The first editions of Satan’s Love Child, Satan’s Mistress and Satan’s Seductress all had the same face on them.

The sexy covers pictured at the top of the post appeared on the Star editions between 1980 and 1981. Satan’s Surrogate came out in 1982, and it never got a sexy cover. When it came out, it seems that Carlyle put out new editions of the earlier books with new covers. I have not been able to find an image of the cover of Satan’s Love Child from this run. I am not sure it even exists. That book is more pornographic than the others, so it might have been left out. Then again, the other books are numbered, so it seems unlikely that they left out #1.

If anyone has a copy of the Satan’s Love Child from this run, please scan it and let me see!

All editions of these books are pretty scarce at this point, but the sexy Star ones are the hardest to find.
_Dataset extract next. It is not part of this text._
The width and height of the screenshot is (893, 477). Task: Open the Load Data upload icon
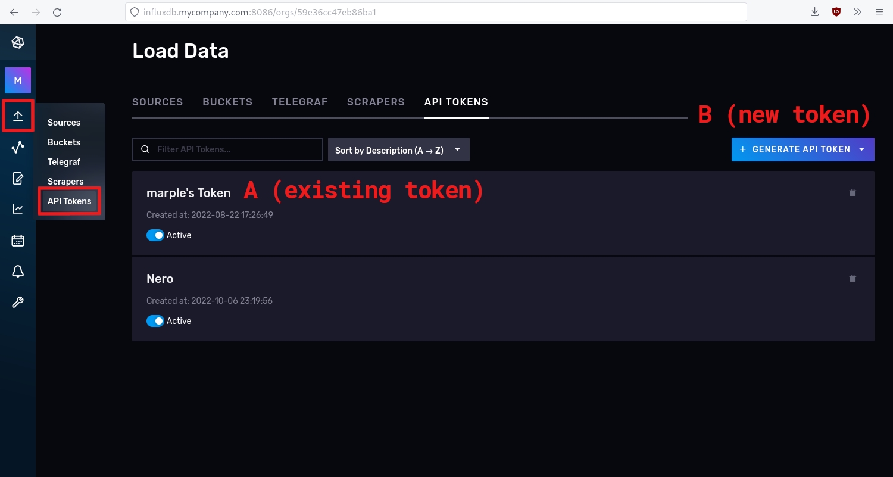click(18, 116)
Fortunately, Wildside rereleased the original texts with their original names in the early 2000s. These are all available as ebooks on amazon for a few dollars. The first book in the series won’t include the gratuitous sex, but I doubt that will affect anyone’s enjoyment much. I thought about getting the new (actually old) editions too and comparing the texts to the Satan versions, but the books aren’t actually good enough to warrant doing that.

  • Satan’s Love Child is now Gemini Rising 
  • Satan’s Mistress is now Downward to Darkness 
  • Satan’s Seductress is now Worse Things Waiting 
  • Satan’s Surrogate is now The House Across the Way 

Honestly, these books are alright, but you’ll probably never end up with the full collection. Get the ebooks and save your money. Getting my hands on the full set of Star editions took more time than it did money, but they have only become scarcer since then. I have copies of a few of McNaughton’s short story collections too. I may get to them at some stage, but I’m in no rush.